Whenever Annie is finished with her meal of wet food, she always lifts her right front paw and shakes it (as if she's trying to shake off water). I can almost hear her thinking "I'm finished. Remove the leftovers from my presence." Regardless of how much or little she's eaten, she won't eat any more once she's shaken her paw.


----------



## Heidi n Q (Nov 22, 2006)

callipoe said:


> ...she always lifts her right front paw and shakes it...

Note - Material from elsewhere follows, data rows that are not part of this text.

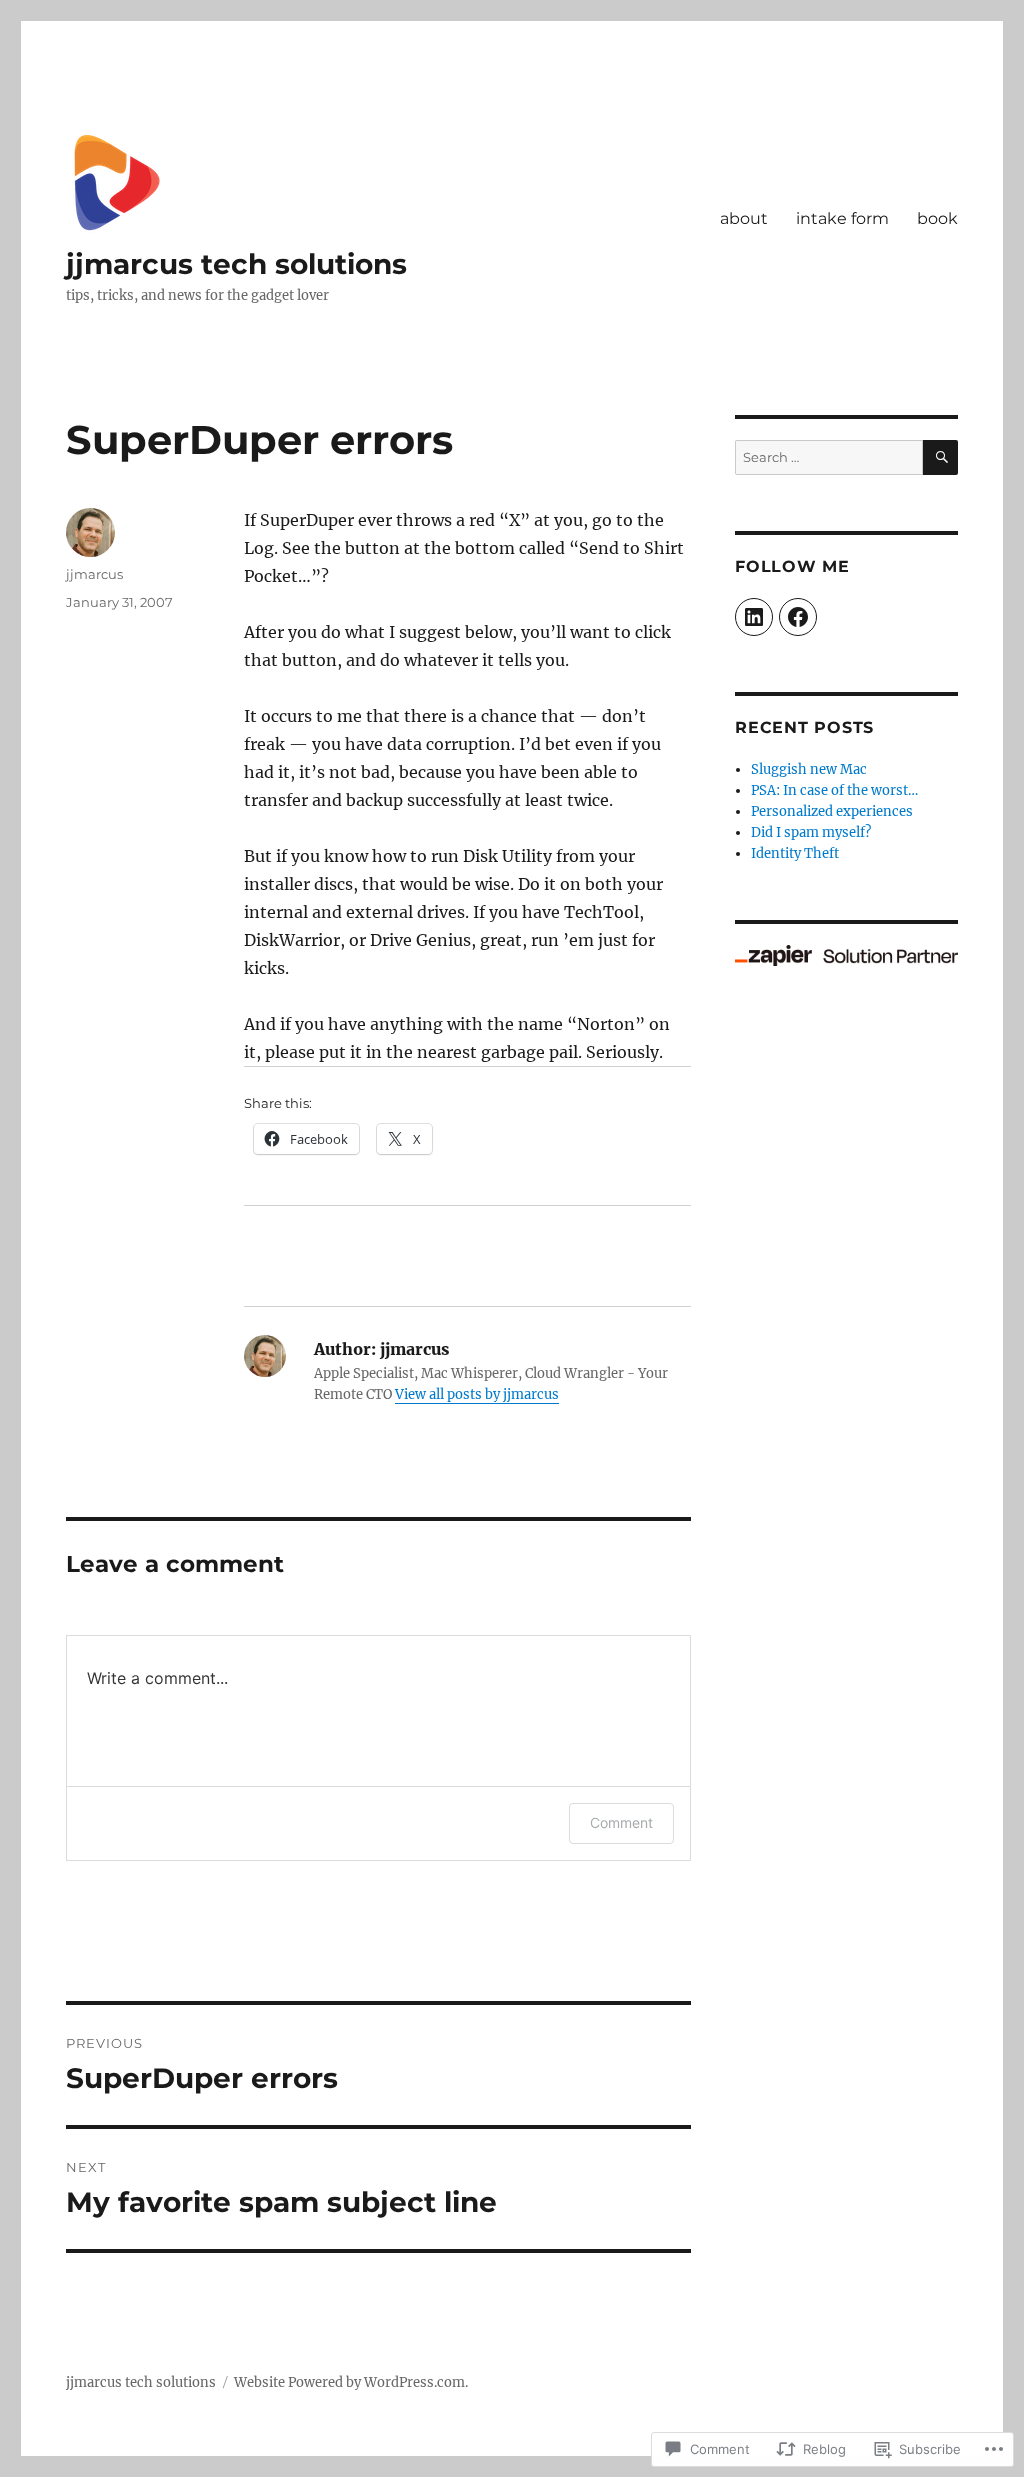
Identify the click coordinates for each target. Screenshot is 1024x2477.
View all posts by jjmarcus (477, 1394)
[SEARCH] (940, 457)
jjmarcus (94, 574)
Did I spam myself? (811, 832)
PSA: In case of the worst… (834, 790)
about (744, 218)
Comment (621, 1822)
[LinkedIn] (754, 617)
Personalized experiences (832, 811)
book (937, 218)
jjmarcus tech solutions (236, 264)
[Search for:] (829, 457)
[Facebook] (798, 617)
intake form (842, 218)
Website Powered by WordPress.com (349, 2382)
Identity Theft (795, 853)
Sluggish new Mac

*laughs* Every time Shadow eats anything, she will shake one front paw at the begining.


----------



## IsaacsMom (Dec 29, 2007)

These are all so cute. I can't think of anything humaney my boys do right now....I'll have to wrack my brains.


----------



## good2hug (Jan 24, 2008)

My cat tries to act human because when someone would get a cup of water, and he happens to be thirsty, he runs to the cup and starts to drink from it!:spam


----------



## HersheysKiss (Apr 12, 2007)

Hersheys thinks it is beneath her to eat and drink out of a bowl. With dry food she uses her paws to lift it out of the bowl one piece at a time. She drinks water the same way. She touches the surface of the water with her paw and licks the water off that way but even then she prefers her water straight out of the tap. :roll:


----------



## gunterkat (Aug 19, 2006)

Arianwen has glass water bowls, and she taps the bowl with her claws to make it 'ring' before she drinks. A little puzzling, but very cute.


----------



## Heidi n Q (Nov 22, 2006)

gunterkat said:


> ...taps the bowl with her claws to make it 'ring' before she drinks. A little puzzling, but very cute.


Mister would always tap the water surface before drinking. He had poor depth perception due to a scarred cornea and I felt he did that to set the water moving so he could see the surface and not dunk his nose into it.

S-Jo licks water off her dipped foot. Crazy cat.


----------



## gunterkat (Aug 19, 2006)

I think that's what she's doing. The ripples make it easy to see the surface of the water.

Arianwen and I spent almost half the day outside yesterday, and last night after I finished cleaning the litter boxes she rolled on her back and said, "I love you!". 8O She has a heavy kitteh accent, but I could make out the words, and that just floored me. :heart She's so sweet, my kitteh brought a tear to my eyes. :luv


----------



## Siamese Louise (Jan 28, 2008)

My OK "gets" the concept of the doorknob--we've caught him putting his paw on the knob whenever he wants in or out of a door that's shut. If he had an opposable thumb he could rule the world--very smart kitty! My Catastrophe (God bless his soul) also understood the doorknob.

OK sits on his backside (sort of "leans" on it) and scratches his head with one paw, like a person! Purrs,


----------